Full-blown celiac disease, which is an extreme form of immune-mediated gluten sensitivity primarily affecting the small intestine, affects an estimated 1.8 percent of people in Western cultures. But non-celiac gluten sensitivity may actually affect as much as 30 to 40 percent of all people, and according to Dr. Alessio Fasano at Massachusetts General Hospital, virtually all of us are affected to some degree.
This is because we all create something called zonulin in the intestine in response to gluten. These difficult to digest proteins known as prolamines, found in wheat, barley, and rye, make your gut more permeable, which allows undigested proteins to get into your bloodstream that would otherwise have been excluded. That then sensitizes your immune system and promotes inflammation and autoimmunity.
According to Dr. Perlmutter, much of our current disease burden stems from the fact that we are contaminating our immune systems with proteins to which the human immune system has never, in the history of humankind, been previously exposed to. I believe another major factor is the development of genetically engineered (GE) grains, which are now pervasive in most processed foods sold in the US.

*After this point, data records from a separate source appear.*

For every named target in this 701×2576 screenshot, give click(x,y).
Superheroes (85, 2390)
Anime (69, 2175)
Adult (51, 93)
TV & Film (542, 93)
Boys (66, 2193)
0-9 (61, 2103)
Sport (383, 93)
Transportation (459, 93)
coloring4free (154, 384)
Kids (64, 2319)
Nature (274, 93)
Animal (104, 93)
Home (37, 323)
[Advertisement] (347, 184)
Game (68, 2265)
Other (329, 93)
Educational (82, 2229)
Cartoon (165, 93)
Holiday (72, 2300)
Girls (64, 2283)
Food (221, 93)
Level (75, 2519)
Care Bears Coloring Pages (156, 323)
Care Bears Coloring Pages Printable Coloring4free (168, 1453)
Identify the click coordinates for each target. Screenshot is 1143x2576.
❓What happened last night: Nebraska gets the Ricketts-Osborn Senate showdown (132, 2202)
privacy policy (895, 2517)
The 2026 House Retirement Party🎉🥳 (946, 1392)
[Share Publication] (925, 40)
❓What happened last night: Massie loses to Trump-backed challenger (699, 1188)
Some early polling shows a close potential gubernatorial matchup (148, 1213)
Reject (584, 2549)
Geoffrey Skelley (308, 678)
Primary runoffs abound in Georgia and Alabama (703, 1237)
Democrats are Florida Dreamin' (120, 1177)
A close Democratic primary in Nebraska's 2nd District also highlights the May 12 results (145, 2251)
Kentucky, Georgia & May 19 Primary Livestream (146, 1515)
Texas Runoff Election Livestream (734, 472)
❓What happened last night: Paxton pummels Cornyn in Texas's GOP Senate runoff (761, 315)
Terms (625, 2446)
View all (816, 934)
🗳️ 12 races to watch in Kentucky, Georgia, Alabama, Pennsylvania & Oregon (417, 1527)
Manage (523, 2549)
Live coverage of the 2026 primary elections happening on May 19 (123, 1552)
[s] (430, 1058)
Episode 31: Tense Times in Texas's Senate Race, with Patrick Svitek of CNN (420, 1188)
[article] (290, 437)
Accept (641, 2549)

These GE crops create proteins never before encountered in any natural grain or food, so GE grains deliver a double whammy against your immune system. Food allergies clearly appear to be one of the most noticeable side effects of a GE-grain diet. Dr. Perlmutter explains the role of gluten in brain health:
“In terms of gluten consumption, we have come a long way from our understanding that celiac disease exists, and we now recognize that, according to top researchers, non-celiac gluten sensitivity also exists, which may affect 30% of humanity. Marios Hadjivassiliou [MD, department of neurology, Royal Hallamshire Hospital, Sheffield, United Kingdom] has said, so poetically, that gluten sensitivity may at times be a pure neurologic disease that is basically extraintestinal, and that we do not need to have intestinal issues to define gluten sensitivity. In fact, we are now seeing literature that points the finger clearly at gluten sensitivity as a culprit in a variety of neurologic problems, including depression, cognitive dysfunction, seizures, and even headaches.”